EXTERNAL AUDITOR RETENTION AND OVERSIGHT

     1.  The Committee shall be directly responsible for the appointment,
compensation and oversight of the work of the External Auditor. The Committee
shall have the sole authority to retain and replace the External Auditor. The
External Auditor shall not be permitted to render any services to the Company
unless the terms of, and the fees to be paid for, such services, whether audit
services or otherwise, have been approved by the Committee as provided for under
paragraphs 4, 5 and 6 below. The External Auditor shall report directly to the
Committee.

     2.  The Committee shall obtain annually from the External Auditor a written
list of all of their relationships with and professional services provided to
the Company and its related entities, as required by Independent Standards Board
Standard No. 1, Independence Discussions with Committees, other applicable
standards and Applicable Rules, and review no less frequently than annually a
report from the External Auditor regarding (a) the External Auditor's internal
quality-control procedures, (b) any material issues raised by the most recent
internal quality-control review, or peer review, of the External Auditor, or by
any inquiry or investigation by governmental or professional authorities within
the preceding five years respecting one or more independent audits carried out
by the External Auditor, and any steps taken to deal with any such issues, and
(c) (to assess the External Auditor's independence) all relationships between
the External Auditor and the Company.

     3.  The Committee shall evaluate the qualifications, performance and
independence of the External Auditor and the senior members of the External
Auditor team, taking into account (a) the opinions of management and the
Company's internal auditors, (b) an assessment of whether the External Auditor's
quality controls are adequate, and (c) an assessment of whether the provision of
non-audit services, if any, is compatible with maintaining the External
Auditor's independence. The Committee shall assure the regular rotation of the
lead audit partner of the External Auditor as required by Applicable Rules and
consider whether, in order to assure continuing auditor independence, there
should be regular rotation of the audit firm itself. The Committee shall take
such additional actions as it deems necessary to satisfy itself of the
qualifications, performance and independence of the External Auditor.
                                       A-2


     4.  The Committee shall, and shall have sole authority to, pre-approve (a)
all audit services, which may entail providing comfort letters in connection
with securities underwritings, and (b) non-audit services, which means any
professional services provided to the Company by the External Auditor other than
those provided to the Company in connection with an audit or a review of the
financial statements of the Company.

     5.  The Committee may satisfy its pre-approval duties under Paragraph 4
above by delegating pre-approval authority to one or more members of the
Committee pursuant to procedures that are detailed as to the particular service.
A pre-approval granted pursuant to the preceding sentence shall be reported to
the Committee at the next Committee meeting following such pre-approval.

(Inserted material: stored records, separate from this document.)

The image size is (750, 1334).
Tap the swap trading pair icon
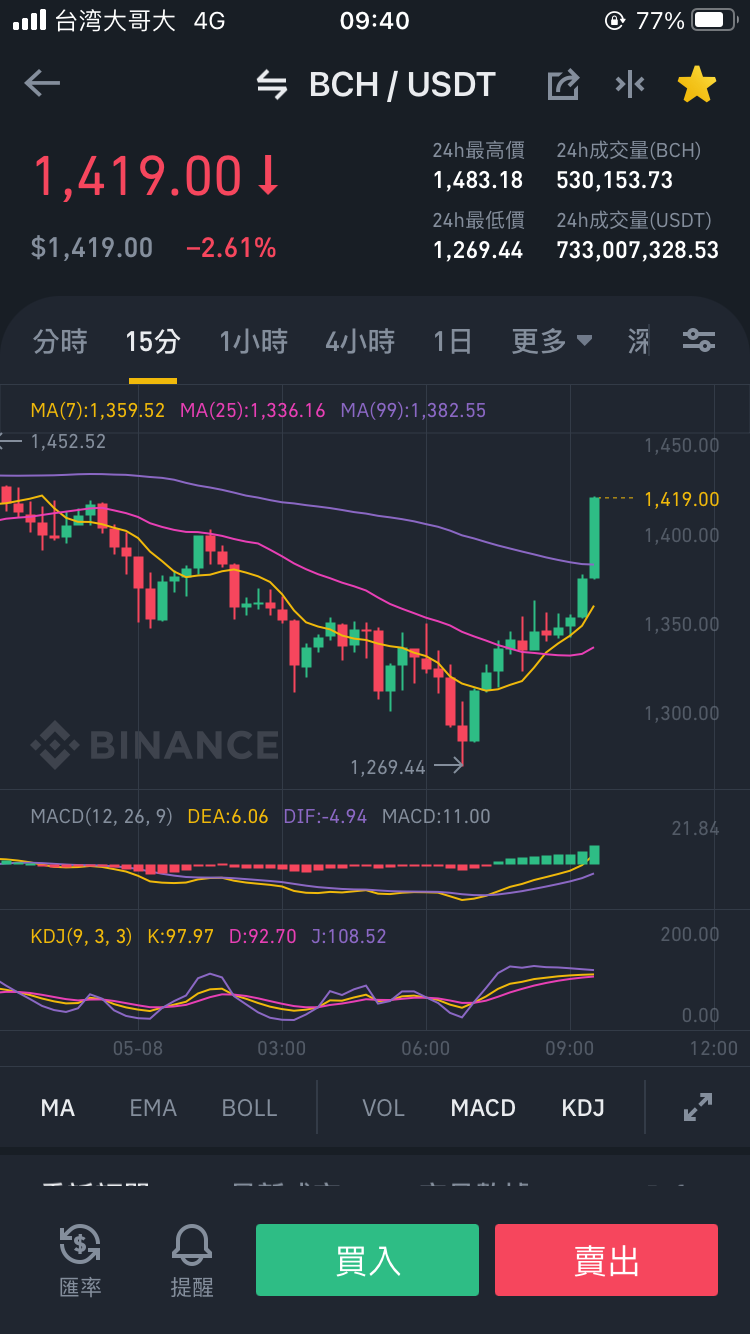[x=272, y=85]
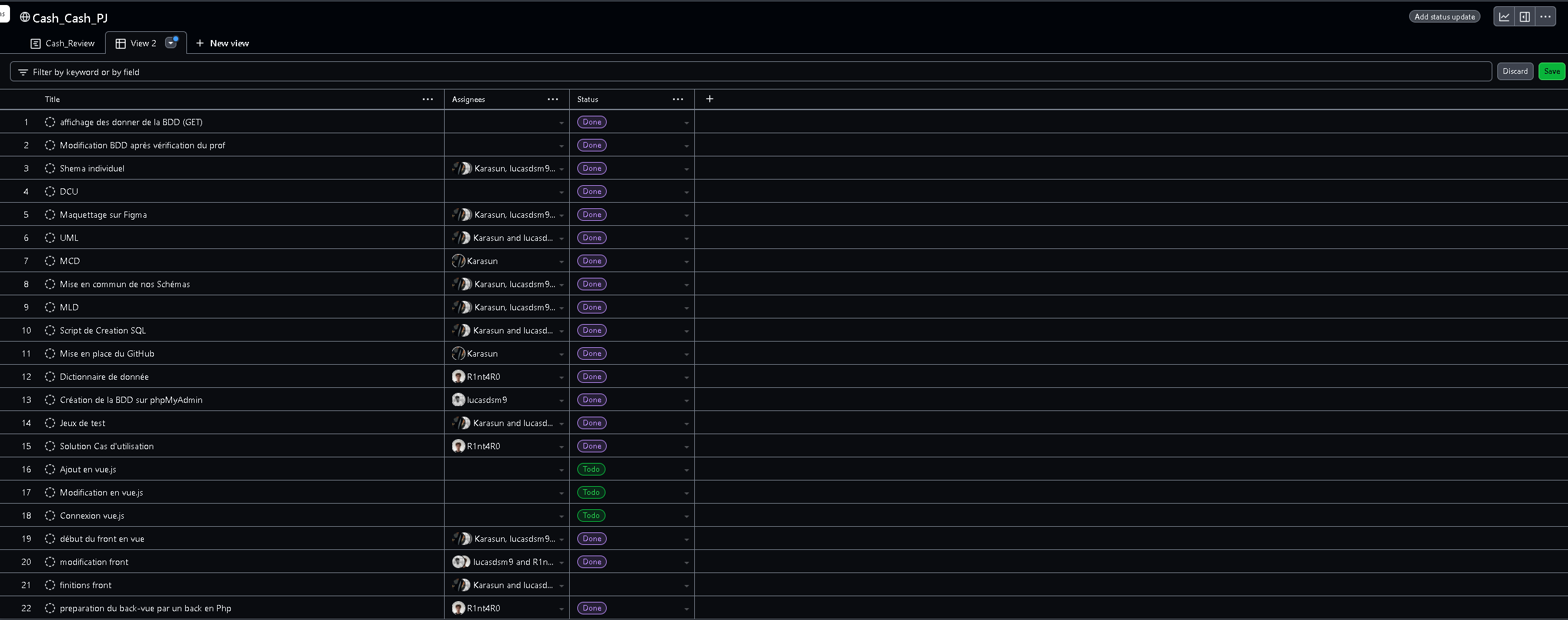Image resolution: width=1568 pixels, height=620 pixels.
Task: Open status dropdown for Ajout en vue.js
Action: (x=686, y=470)

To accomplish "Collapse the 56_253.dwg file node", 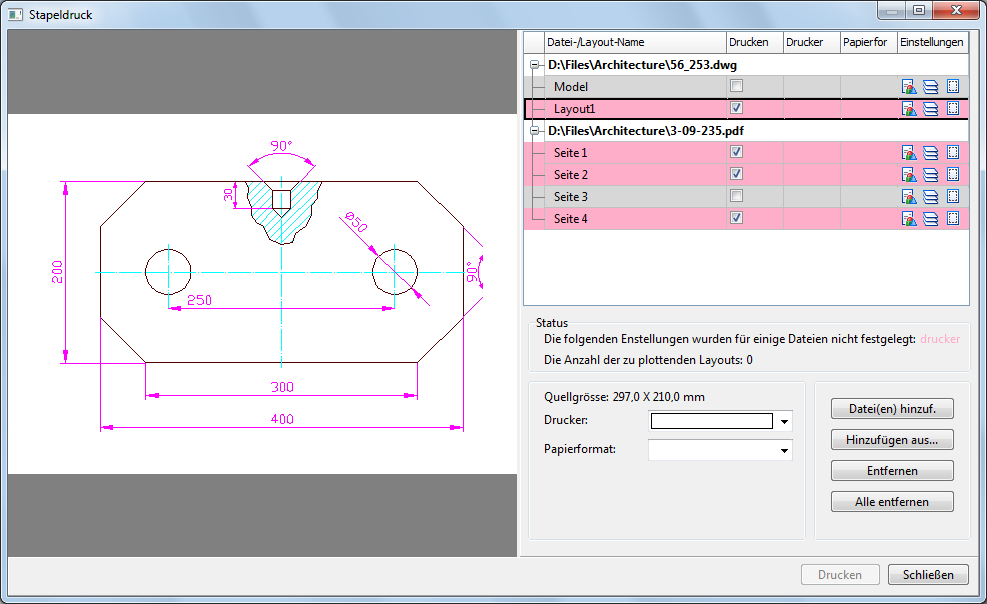I will pyautogui.click(x=535, y=65).
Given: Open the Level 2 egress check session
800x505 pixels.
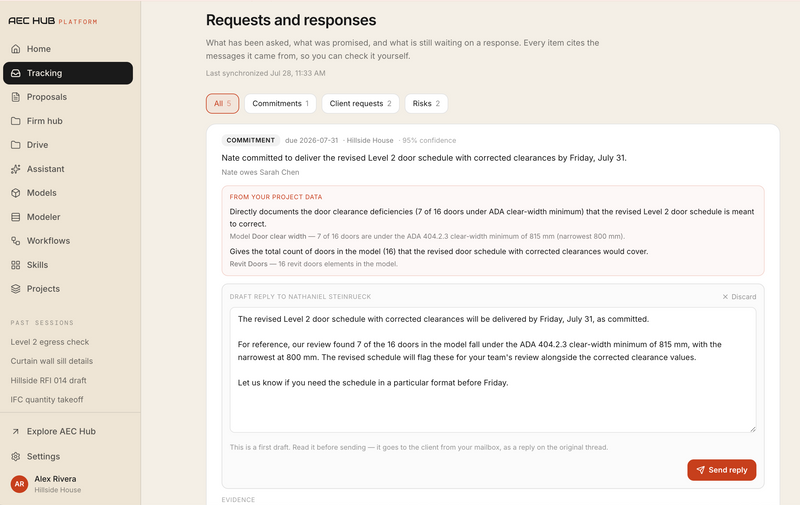Looking at the screenshot, I should [x=49, y=342].
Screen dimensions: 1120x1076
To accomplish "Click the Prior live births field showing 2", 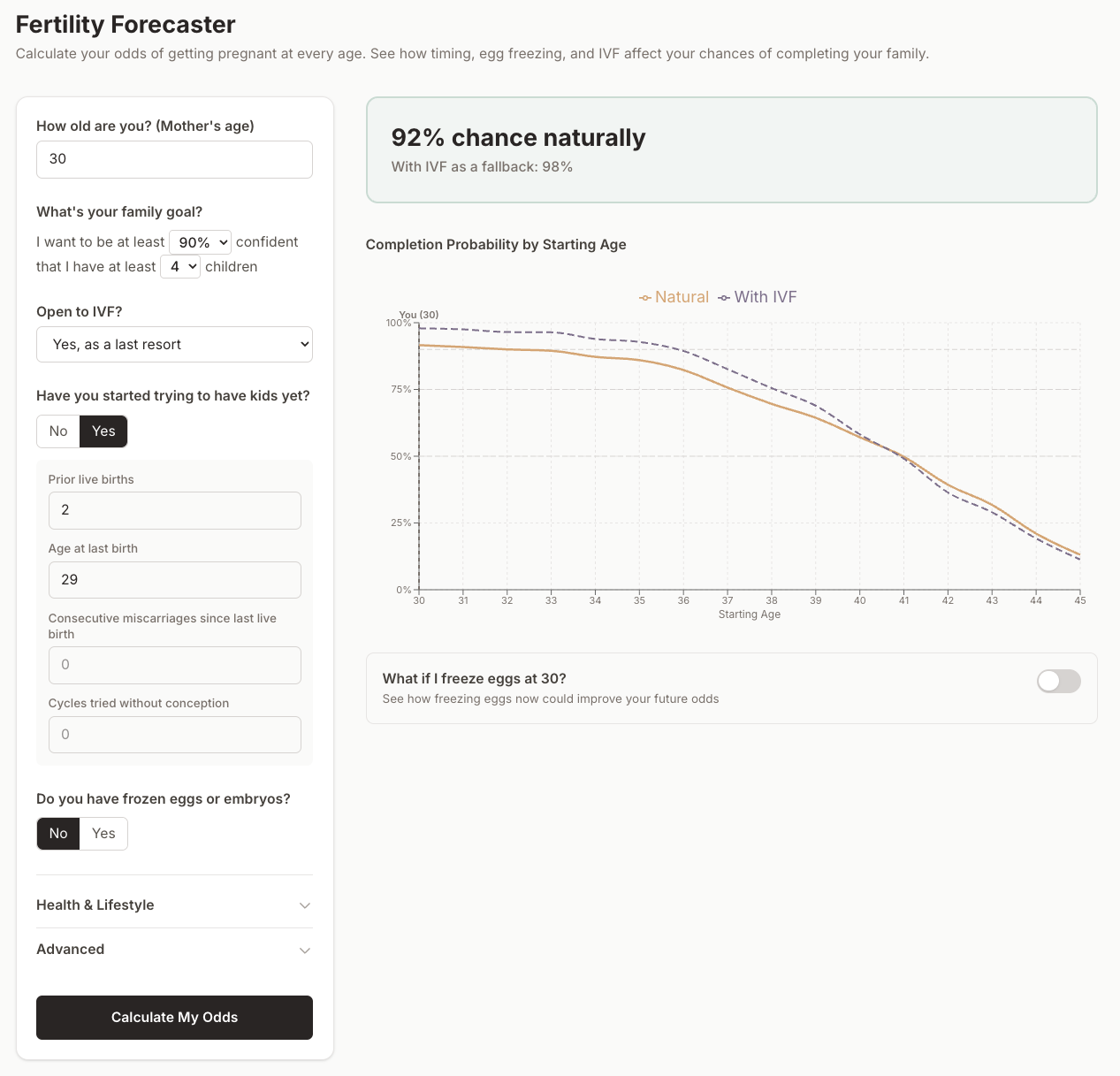I will [x=174, y=510].
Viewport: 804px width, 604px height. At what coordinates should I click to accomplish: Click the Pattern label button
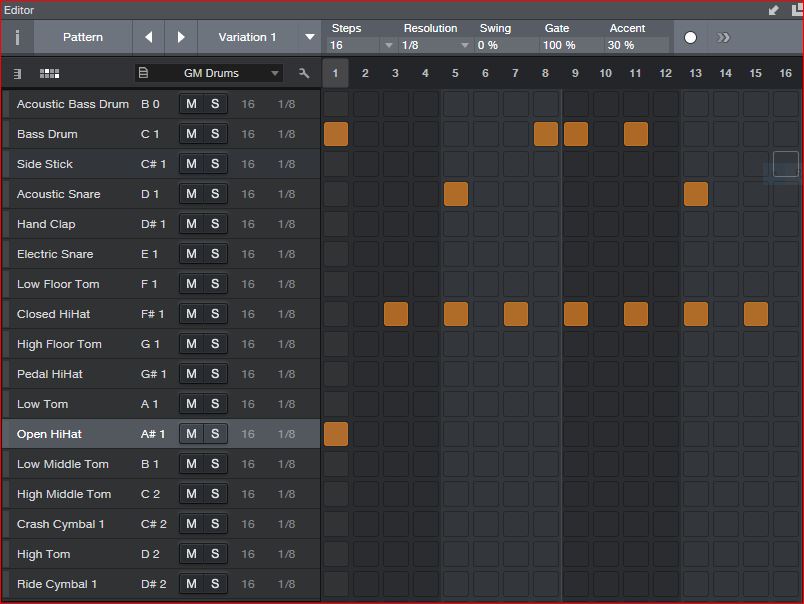(x=83, y=37)
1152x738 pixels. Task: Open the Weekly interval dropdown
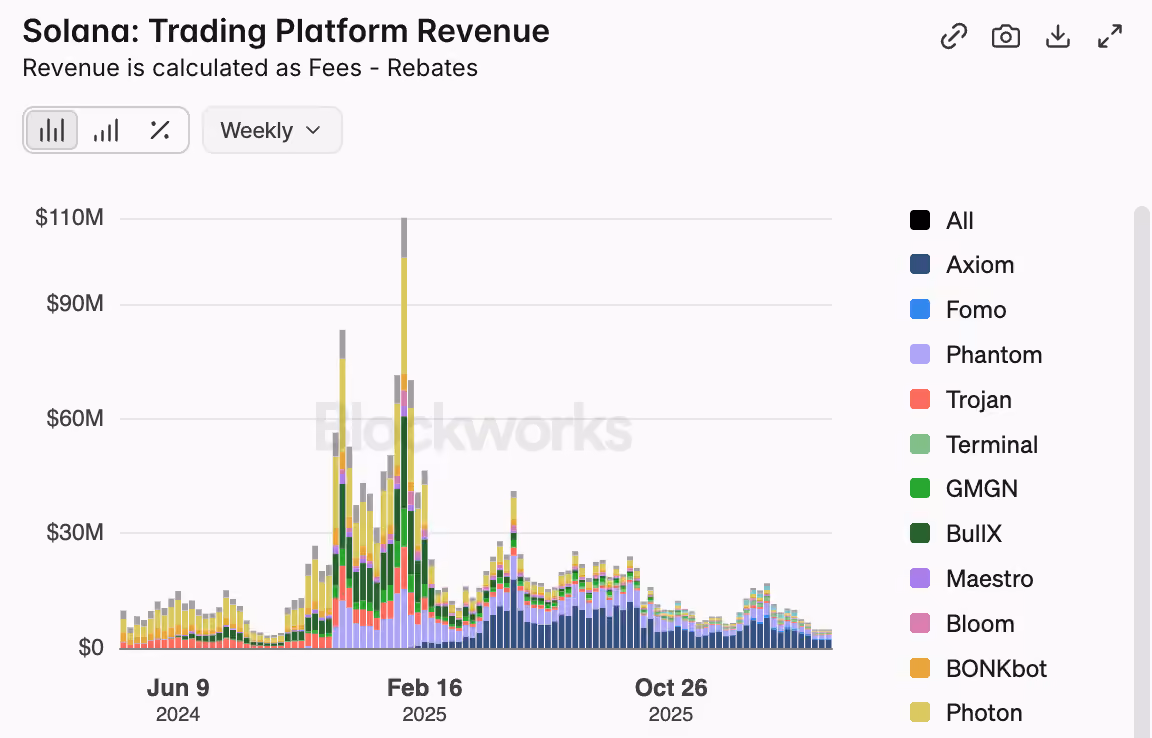pyautogui.click(x=272, y=130)
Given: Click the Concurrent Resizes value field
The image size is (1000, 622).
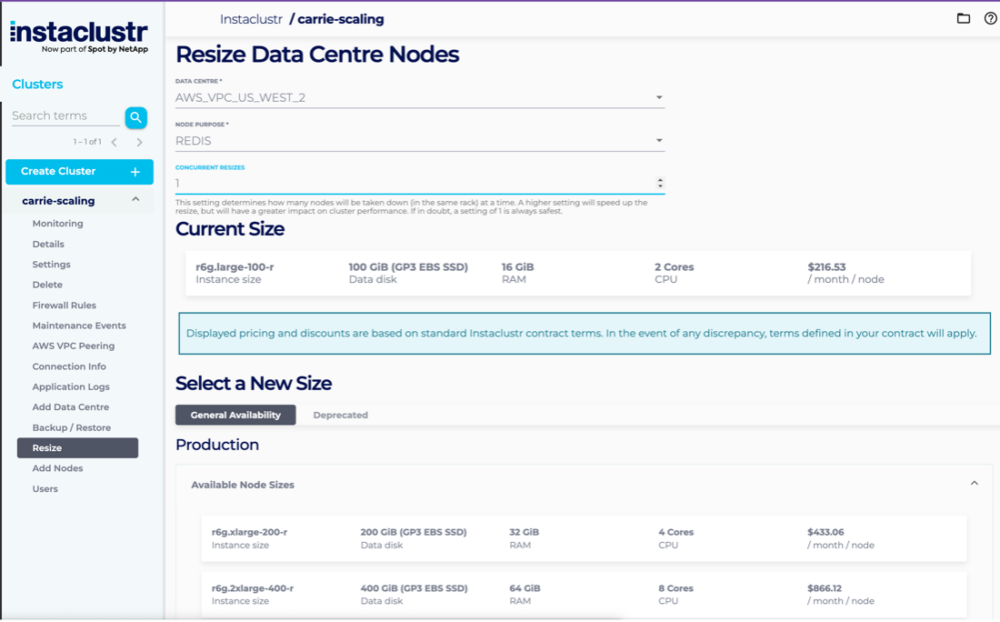Looking at the screenshot, I should pos(400,181).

     6.  The pre-approval requirements of Paragraphs 4 and 5 are waived with
respect to External Auditor services other than audit, review or attest
services, if (a) the aggregate amount of all such services constitutes no more
than five percent of the total amount of revenues paid by the Company to the
External Auditor during the Company's fiscal year in which the services are
provided; (b) such services are not recognized by the Company at the time of the
engagement to be non-audit services; and (c) such services are promptly brought
to the attention of the Committee and approved prior to the completion of the
audit by the Committee or the person or persons to whom pre-approval authority
has been delegated under Paragraph 5 above.

     7.  The Company must disclose the following in each of the Company's proxy
statements: (a) the Committee's pre-approval policies and procedures, (b) the
percentage of the total fees paid to the External Auditor where the de minimis
exception described in Paragraph 6 above was used, and (c) the amount of audit
fees, audit-related fees, tax fees and all other fees paid by the Company to the
External Auditor for the two most recently completed fiscal years.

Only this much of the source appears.